Keywords
18S rRNA Gene Iran Wastewater Eimeria ahsata Eimeria crandallis
Dear Editor,
The Eimeria species are host-specific protozoan parasites that cause the disease known as coccidiosis in a variety of animals including cattle, sheep, goats, pigs and poultry throughout the world (1). These parasites invade epithelial tissues of the intestine, causing severe damage in the host and result in significant economic losses (2). At least twelve species of bovine Eimeria, ten species of ovine Eimeria and nine species of caprine Eimeria occur in Iran (3-5). Eimeria ahsata and E. crandallis are two of a group of ovine coccidia of what might be called the arloingi type (6). Conventionally, microscopic examination of Eimerian oocytes is the only practical method to discriminate species of Eimeria (2, 7, 8). However, the particular morphology of a given species may vary considerably. Accordingly, microscopic differentiation is not reliable because several species have confusing features, along with the presence of intraspecies variation (7). Therefore, morphological observations should not be used as isolated criterion for differentiation of species (9).
Thus, molecular assays have proven useful for the identification of Eimeria spp. to overcome the limitations of these traditional procedures (7, 10). However, hematological and biochemical changes in blood serum, and histopathological lesions of ovine coccidiosis in sheep and lambs naturally infected by E. crandallis and E. ahsata were mentioned in previous studies (11), but no information is available about the genetic characterization and phylogenic positions of E. crandallis and E. ahsata. In the present study, the 18S rRNA gene was employed as a molecular genetic approach to investigate the phylogenetic analysis and DNA sequence variations of E. crandallis and E. ahsata compared with other Eimeria that exist in the GenBank database. Therefore, the present study was undertaken to identify genetic characteristics of E. ahsata and E. crandallis in slaughterhouse wastewater samples.

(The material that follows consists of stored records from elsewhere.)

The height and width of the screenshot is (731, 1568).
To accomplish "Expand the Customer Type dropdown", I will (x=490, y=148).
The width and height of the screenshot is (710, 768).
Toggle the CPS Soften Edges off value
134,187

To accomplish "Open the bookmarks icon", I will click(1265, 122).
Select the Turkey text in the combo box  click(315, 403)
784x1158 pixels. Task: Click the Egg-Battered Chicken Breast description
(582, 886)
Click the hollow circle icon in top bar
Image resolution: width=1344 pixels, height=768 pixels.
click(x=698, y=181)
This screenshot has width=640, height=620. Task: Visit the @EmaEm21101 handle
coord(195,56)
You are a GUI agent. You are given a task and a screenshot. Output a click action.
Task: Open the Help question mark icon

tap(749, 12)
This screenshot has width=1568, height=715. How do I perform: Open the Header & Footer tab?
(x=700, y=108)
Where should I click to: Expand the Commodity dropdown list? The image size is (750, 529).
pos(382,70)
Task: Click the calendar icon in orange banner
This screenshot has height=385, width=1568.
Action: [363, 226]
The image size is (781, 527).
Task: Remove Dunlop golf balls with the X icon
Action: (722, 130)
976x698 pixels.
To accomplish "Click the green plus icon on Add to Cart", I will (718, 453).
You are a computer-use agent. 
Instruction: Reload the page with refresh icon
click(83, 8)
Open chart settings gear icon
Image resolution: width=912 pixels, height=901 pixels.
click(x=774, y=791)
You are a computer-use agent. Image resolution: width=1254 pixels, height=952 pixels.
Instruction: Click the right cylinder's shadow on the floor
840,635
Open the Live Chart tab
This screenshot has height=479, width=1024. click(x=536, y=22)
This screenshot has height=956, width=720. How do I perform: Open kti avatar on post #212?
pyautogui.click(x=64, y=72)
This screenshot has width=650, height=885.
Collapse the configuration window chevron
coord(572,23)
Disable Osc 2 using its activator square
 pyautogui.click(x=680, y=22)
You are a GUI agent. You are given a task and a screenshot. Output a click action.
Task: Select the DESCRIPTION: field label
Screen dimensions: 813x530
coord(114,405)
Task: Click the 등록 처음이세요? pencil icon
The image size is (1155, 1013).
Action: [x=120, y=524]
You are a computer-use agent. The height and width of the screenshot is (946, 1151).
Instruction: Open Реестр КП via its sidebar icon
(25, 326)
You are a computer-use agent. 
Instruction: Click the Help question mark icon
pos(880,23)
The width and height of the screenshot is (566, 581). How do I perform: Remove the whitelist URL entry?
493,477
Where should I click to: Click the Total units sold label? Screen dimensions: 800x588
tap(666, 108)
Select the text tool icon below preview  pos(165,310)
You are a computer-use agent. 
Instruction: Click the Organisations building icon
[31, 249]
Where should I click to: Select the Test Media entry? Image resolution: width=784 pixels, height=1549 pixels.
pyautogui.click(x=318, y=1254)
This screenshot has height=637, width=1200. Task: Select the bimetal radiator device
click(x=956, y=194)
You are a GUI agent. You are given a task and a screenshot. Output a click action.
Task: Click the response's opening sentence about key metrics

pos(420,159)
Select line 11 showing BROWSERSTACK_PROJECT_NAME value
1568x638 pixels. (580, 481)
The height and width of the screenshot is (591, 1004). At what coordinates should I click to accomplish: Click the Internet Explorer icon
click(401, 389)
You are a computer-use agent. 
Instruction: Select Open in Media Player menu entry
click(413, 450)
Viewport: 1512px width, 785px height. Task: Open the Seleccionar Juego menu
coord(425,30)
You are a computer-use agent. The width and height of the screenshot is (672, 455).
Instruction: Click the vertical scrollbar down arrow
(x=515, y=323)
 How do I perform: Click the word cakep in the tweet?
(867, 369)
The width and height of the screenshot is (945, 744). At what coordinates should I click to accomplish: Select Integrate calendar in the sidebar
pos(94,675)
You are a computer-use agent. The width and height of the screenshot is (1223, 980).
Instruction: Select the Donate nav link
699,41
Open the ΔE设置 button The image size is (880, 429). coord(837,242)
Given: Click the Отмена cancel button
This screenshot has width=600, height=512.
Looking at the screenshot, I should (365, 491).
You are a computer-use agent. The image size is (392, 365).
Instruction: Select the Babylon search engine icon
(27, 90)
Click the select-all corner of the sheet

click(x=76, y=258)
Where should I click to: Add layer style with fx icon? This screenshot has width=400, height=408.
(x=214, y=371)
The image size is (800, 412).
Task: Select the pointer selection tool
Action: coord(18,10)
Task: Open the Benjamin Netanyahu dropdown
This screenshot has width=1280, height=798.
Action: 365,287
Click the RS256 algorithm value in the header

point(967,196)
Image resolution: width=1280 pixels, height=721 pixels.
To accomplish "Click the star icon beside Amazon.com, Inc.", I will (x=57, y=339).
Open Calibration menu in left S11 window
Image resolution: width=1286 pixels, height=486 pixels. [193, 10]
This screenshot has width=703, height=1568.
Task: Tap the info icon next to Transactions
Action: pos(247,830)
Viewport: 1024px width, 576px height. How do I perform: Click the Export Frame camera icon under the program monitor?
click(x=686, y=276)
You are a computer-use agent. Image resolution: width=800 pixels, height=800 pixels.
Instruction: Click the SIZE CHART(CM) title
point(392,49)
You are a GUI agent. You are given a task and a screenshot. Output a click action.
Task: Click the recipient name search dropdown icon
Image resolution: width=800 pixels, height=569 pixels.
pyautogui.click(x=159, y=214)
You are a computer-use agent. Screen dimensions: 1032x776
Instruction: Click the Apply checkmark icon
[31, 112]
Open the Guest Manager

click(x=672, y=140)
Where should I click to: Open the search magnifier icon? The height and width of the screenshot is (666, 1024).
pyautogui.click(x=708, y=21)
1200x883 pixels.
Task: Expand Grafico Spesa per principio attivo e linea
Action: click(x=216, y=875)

Twenty-four grab samples of untreated wastewater (5 L each) were collected from the two slaughterhouse treatment plants located in the southwest suburban area of Tehran, Iran. The animals slaughtered in these two slaughterhouses included cattle, sheep and goats. Water samples were concentrated by the centrifugal (water-ether) concentration procedure, as previously described (12). Oocytes were sporulated in a 2% (w/v) potassium dichromate (K2Cr2O7) solution at room temperature (25°C) for three weeks. The sporulated oocytes were partially identified as E. ahsata and E. crandallis based on the morphology of oocytes at × 40 and × 1,000 magnifications (13). DNA was extracted using an AccuPrep® stool DNA extraction kit (Bioneer Corporation, Daejeon, South Korea) according to the manufacturer’s protocol. An approximately 636-bp fragment of DNA extract was PCR amplified on the basis of the 18S rRNA gene, as previously described (14). All PCR amplicons were sequenced in both directions on an automated DNA analyzer (ABI 3730 XL, Bioneer, South Korea).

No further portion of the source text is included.